Available data: Begin

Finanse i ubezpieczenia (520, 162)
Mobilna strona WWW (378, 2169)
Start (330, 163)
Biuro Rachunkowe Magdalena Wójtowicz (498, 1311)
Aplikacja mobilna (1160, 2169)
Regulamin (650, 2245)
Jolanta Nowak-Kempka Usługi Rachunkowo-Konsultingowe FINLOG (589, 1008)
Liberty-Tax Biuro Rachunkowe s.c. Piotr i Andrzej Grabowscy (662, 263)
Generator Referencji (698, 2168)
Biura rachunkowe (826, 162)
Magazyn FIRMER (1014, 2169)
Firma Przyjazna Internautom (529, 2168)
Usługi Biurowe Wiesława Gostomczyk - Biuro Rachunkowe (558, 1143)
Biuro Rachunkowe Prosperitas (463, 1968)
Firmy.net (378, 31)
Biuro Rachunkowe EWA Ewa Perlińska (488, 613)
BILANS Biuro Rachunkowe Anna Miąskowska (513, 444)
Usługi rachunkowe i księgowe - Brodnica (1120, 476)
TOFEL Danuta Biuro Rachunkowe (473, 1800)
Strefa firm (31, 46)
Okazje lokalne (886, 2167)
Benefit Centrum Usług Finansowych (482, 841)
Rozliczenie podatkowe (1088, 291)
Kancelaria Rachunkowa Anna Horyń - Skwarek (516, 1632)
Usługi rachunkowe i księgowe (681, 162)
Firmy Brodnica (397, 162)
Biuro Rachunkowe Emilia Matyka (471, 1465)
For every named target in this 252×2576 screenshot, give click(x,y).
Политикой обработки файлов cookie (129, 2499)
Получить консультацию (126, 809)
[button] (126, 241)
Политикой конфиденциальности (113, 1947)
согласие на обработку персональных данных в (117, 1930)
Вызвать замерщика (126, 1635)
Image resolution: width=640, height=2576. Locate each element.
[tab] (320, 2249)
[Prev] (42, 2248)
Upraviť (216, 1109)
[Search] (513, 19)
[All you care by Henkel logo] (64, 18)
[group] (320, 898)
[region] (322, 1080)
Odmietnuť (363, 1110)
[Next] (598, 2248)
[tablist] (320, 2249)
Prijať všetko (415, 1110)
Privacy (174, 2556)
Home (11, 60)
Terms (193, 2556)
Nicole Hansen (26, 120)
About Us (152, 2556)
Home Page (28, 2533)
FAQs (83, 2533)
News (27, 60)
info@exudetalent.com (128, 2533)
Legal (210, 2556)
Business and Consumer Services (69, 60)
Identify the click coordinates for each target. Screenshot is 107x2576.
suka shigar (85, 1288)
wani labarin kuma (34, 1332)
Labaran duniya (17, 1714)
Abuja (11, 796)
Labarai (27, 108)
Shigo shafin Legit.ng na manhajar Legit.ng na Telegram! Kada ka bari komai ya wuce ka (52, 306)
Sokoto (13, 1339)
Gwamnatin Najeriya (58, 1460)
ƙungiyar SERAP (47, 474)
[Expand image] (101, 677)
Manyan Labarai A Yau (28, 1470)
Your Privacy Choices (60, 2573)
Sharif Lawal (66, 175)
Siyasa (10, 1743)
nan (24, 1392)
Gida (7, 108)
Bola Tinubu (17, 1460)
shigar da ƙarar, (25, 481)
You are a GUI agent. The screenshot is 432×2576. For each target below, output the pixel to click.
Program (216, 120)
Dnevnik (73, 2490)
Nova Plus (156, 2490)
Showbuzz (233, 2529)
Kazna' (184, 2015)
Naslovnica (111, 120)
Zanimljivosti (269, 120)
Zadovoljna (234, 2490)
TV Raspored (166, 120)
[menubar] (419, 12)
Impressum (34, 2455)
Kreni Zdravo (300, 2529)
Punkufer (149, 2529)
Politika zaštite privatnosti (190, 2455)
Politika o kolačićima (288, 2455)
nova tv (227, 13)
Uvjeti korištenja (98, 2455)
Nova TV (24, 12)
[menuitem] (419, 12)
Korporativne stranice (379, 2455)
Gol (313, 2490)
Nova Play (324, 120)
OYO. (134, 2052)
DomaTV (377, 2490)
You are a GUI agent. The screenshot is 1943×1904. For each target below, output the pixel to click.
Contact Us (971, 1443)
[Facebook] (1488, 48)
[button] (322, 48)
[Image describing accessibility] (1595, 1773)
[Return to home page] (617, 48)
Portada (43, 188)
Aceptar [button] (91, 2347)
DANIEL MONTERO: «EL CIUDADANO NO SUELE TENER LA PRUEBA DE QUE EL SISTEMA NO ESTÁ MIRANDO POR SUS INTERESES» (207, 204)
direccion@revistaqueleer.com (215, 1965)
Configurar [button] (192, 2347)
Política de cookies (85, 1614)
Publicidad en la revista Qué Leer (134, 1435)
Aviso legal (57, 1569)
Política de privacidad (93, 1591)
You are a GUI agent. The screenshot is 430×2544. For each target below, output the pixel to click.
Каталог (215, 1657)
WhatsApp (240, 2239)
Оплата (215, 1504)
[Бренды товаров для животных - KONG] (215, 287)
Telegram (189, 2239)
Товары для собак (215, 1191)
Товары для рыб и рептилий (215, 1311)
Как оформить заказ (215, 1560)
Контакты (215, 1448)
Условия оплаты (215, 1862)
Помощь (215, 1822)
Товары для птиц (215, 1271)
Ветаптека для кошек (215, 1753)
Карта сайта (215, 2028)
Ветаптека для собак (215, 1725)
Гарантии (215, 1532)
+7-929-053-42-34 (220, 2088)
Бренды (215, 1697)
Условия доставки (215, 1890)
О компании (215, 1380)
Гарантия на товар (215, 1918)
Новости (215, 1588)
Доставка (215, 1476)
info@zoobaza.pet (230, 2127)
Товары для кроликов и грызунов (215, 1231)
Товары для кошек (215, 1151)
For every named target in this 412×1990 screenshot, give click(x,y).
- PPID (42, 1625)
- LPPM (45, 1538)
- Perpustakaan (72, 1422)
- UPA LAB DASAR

Available data: End

| The problem |
From the listing above, pick out each line where the word "Ветаптека" appears.

| Answer box |
Ветаптека для кошек (215, 1753)
Ветаптека для собак (215, 1725)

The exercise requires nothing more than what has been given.